The consumers and their financial records are protected from abuse by the consumer credit protection act that was moved by the Congress in 1968. More laws have been laid down that stipulates the government’s procedure when it needs information from the bank about a customer, how the bank should handle the deposits of customers and how the bank should manage the borrowers. The government has been forced to formulate more laws that control the limit that one should gather data about the financial history of another person and things they should do and not do with the data because data theft by cybercriminals, underground and legal market for data and data analytics is growing rapidly.
The government cannot access your personal financial records beyond a specified limit as defined by the right to financial privacy act. The Congress moved this act to protect the confidentiality of personal financial records after the 1978 judgment in the Supreme Court of the United States v. Miller stated that the records of the consumer of a bank are not subject to constitutional privacy protection.
The financial privacy act requires that government officials should get a search warrant, consent in written or a subpoena for them to access personal financial records. The local or state governments are not affected by this law for it governs the federal government and its agents, officers, agencies, and departments alone. Before an authorized search begins, the account holder should be notified by the investigators and they should wait for the response for 10-14 days from the date they mailed a notice to the account holder. Companies and large groups like labor unions and trade associations are not included in this law for it only protects partnerships of five or less than five members and individuals alone.

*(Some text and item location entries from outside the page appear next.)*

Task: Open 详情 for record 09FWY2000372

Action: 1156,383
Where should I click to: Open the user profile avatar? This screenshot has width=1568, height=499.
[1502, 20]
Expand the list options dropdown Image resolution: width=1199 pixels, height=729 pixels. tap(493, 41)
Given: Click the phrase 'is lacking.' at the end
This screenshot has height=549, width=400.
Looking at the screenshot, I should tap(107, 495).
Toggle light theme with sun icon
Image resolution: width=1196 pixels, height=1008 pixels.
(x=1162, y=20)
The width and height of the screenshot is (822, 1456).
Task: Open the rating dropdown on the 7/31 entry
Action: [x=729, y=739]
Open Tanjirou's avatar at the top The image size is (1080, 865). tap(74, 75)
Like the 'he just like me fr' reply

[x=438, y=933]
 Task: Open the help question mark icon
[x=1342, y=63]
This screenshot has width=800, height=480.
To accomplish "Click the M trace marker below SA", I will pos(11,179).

The act applies to assortment of institutions like money-order issuers, depository institutions such as banks, the U.S. postal service, securities and futures brokerages, thrifts and credit unions, travelers’ check issuers, commodity trading advisors, casinos and card clubs.
Federal Reserve Board in 1985 adopted the credit practices rule to protect the consumers who were in debt. The act examines issues that are related to consumer credit contracts with lenders such as department stores, car dealers, and financing companies. It does not take into consideration the bank loans, contracts with loan associations, or real estate purchases but it covers houseboats and mobile homes.